Mayor warns Kleinfontein community
Tshwane mayor Kgosientsho Ramokgopa yesterday lauded the controversial Kleinfontein community for its determination to protect its heritage, but warned it not to undermine other people's constitutional rights to live wherever they wished.
He said this after his visit to the controversial Afrikaner-only settlement yesterday.
Ramokgopa was initially concerned that the meeting with the community's representatives could become confrontational, but the residents prayed that it would go well.
"I suspect the biggest part of the discussion with Kleinfontein is with regards to the balance of the constitutional provisions. They have their right to assert themselves, but Section 21 of the same constitution, in the bill of rights, makes the point that every citizen has got the right to remain and reside in any part of the republic," Ramokgopa said.

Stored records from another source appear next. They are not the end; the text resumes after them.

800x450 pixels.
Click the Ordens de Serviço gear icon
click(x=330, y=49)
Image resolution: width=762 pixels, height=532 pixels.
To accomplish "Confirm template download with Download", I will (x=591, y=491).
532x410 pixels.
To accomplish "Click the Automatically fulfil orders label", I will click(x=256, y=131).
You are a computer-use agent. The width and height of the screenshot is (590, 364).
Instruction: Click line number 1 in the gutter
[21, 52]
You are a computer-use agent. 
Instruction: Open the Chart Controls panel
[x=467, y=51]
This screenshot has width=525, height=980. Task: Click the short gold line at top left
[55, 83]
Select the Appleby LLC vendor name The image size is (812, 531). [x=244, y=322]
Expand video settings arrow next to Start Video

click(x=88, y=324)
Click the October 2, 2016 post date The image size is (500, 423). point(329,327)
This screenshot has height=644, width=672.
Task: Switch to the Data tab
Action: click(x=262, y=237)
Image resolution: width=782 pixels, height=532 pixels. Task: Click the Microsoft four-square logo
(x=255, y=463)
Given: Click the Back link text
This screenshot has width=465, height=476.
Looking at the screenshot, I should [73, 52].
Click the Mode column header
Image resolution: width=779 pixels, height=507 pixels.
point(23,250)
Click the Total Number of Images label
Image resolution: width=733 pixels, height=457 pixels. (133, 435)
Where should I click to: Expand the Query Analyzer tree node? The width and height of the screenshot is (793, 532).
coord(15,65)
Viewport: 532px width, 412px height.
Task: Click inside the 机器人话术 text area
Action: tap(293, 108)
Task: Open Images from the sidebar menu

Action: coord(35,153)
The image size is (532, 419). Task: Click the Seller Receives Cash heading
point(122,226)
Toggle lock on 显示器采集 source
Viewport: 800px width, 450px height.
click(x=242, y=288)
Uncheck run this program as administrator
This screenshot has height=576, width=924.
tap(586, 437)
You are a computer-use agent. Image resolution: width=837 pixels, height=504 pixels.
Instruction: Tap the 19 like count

"In my opinion, there is a potential for a great story that can come out of what in fact many perceived to be an adversity," he said.
Ramokgopa and his mayoral committee met the community's delegation behind closed doors.
He said the outcome of the discussions would be communicated to the public later .
The settlement has hogged headlines for its exclusive policies that prevent anyone other than an Afrikaner with Voortrekker heritage living in the settlement.
Chairman of the board of Kleinfontein directors, Jan Groenewald, said the community acknowledged the government, but preferred to be self-reliant.